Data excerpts
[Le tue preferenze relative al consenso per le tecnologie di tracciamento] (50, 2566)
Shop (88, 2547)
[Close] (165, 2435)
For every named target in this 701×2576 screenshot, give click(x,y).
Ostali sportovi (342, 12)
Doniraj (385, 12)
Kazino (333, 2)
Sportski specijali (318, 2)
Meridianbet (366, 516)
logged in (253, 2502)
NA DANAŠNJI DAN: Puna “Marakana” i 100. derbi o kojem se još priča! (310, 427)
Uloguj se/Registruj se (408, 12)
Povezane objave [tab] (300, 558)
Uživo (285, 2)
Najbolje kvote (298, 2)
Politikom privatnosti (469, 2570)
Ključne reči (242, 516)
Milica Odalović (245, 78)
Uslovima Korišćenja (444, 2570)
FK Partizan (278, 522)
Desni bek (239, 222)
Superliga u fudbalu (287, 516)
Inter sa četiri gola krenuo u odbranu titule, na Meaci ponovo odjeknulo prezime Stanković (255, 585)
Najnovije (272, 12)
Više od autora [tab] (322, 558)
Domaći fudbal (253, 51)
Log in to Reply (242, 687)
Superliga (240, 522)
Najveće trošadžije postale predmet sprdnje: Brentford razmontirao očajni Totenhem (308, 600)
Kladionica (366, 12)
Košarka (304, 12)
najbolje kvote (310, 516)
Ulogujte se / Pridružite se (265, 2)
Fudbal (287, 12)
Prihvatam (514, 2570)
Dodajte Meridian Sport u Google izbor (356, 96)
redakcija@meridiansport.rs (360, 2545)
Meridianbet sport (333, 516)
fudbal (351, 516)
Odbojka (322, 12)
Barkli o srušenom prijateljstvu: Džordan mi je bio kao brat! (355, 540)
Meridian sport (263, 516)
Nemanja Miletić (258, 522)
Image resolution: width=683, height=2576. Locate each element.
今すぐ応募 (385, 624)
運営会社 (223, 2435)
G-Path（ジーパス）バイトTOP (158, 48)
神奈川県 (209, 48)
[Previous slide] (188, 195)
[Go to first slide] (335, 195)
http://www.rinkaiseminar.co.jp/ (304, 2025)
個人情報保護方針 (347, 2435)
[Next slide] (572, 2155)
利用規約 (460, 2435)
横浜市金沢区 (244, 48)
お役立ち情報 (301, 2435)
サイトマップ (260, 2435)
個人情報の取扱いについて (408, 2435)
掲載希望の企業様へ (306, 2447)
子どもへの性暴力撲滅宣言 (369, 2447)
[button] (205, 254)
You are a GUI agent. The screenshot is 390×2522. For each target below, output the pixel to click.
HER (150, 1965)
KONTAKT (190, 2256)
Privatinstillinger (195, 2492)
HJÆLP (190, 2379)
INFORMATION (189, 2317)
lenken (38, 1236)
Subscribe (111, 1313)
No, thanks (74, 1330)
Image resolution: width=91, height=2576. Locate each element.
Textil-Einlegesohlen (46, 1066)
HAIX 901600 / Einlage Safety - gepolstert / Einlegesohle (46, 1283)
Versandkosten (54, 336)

*Instructions to follow*:
Every entry above should come back exactly as written.

*Exercise response*:
[Le tue preferenze relative al consenso per le tecnologie di tracciamento] (50, 2566)
Shop (88, 2547)
[Close] (165, 2435)
For every named target in this 701×2576 screenshot, give click(x,y).
Ostali sportovi (342, 12)
Doniraj (385, 12)
Kazino (333, 2)
Sportski specijali (318, 2)
Meridianbet (366, 516)
logged in (253, 2502)
NA DANAŠNJI DAN: Puna “Marakana” i 100. derbi o kojem se još priča! (310, 427)
Uloguj se/Registruj se (408, 12)
Povezane objave [tab] (300, 558)
Uživo (285, 2)
Najbolje kvote (298, 2)
Politikom privatnosti (469, 2570)
Ključne reči (242, 516)
Milica Odalović (245, 78)
Uslovima Korišćenja (444, 2570)
FK Partizan (278, 522)
Desni bek (239, 222)
Superliga u fudbalu (287, 516)
Inter sa četiri gola krenuo u odbranu titule, na Meaci ponovo odjeknulo prezime Stanković (255, 585)
Najnovije (272, 12)
Više od autora [tab] (322, 558)
Domaći fudbal (253, 51)
Log in to Reply (242, 687)
Superliga (240, 522)
Najveće trošadžije postale predmet sprdnje: Brentford razmontirao očajni Totenhem (308, 600)
Kladionica (366, 12)
Košarka (304, 12)
najbolje kvote (310, 516)
Ulogujte se / Pridružite se (265, 2)
Fudbal (287, 12)
Prihvatam (514, 2570)
Dodajte Meridian Sport u Google izbor (356, 96)
redakcija@meridiansport.rs (360, 2545)
Meridianbet sport (333, 516)
fudbal (351, 516)
Odbojka (322, 12)
Barkli o srušenom prijateljstvu: Džordan mi je bio kao brat! (355, 540)
Meridian sport (263, 516)
Nemanja Miletić (258, 522)
Image resolution: width=683, height=2576. Locate each element.
今すぐ応募 (385, 624)
運営会社 (223, 2435)
G-Path（ジーパス）バイトTOP (158, 48)
神奈川県 (209, 48)
[Previous slide] (188, 195)
[Go to first slide] (335, 195)
http://www.rinkaiseminar.co.jp/ (304, 2025)
個人情報保護方針 (347, 2435)
[Next slide] (572, 2155)
利用規約 (460, 2435)
横浜市金沢区 (244, 48)
お役立ち情報 (301, 2435)
サイトマップ (260, 2435)
個人情報の取扱いについて (408, 2435)
掲載希望の企業様へ (306, 2447)
子どもへの性暴力撲滅宣言 (369, 2447)
[button] (205, 254)
You are a GUI agent. The screenshot is 390×2522. For each target below, output the pixel to click.
HER (150, 1965)
KONTAKT (190, 2256)
Privatinstillinger (195, 2492)
HJÆLP (190, 2379)
INFORMATION (189, 2317)
lenken (38, 1236)
Subscribe (111, 1313)
No, thanks (74, 1330)
Image resolution: width=91, height=2576. Locate each element.
Textil-Einlegesohlen (46, 1066)
HAIX 901600 / Einlage Safety - gepolstert / Einlegesohle (46, 1283)
Versandkosten (54, 336)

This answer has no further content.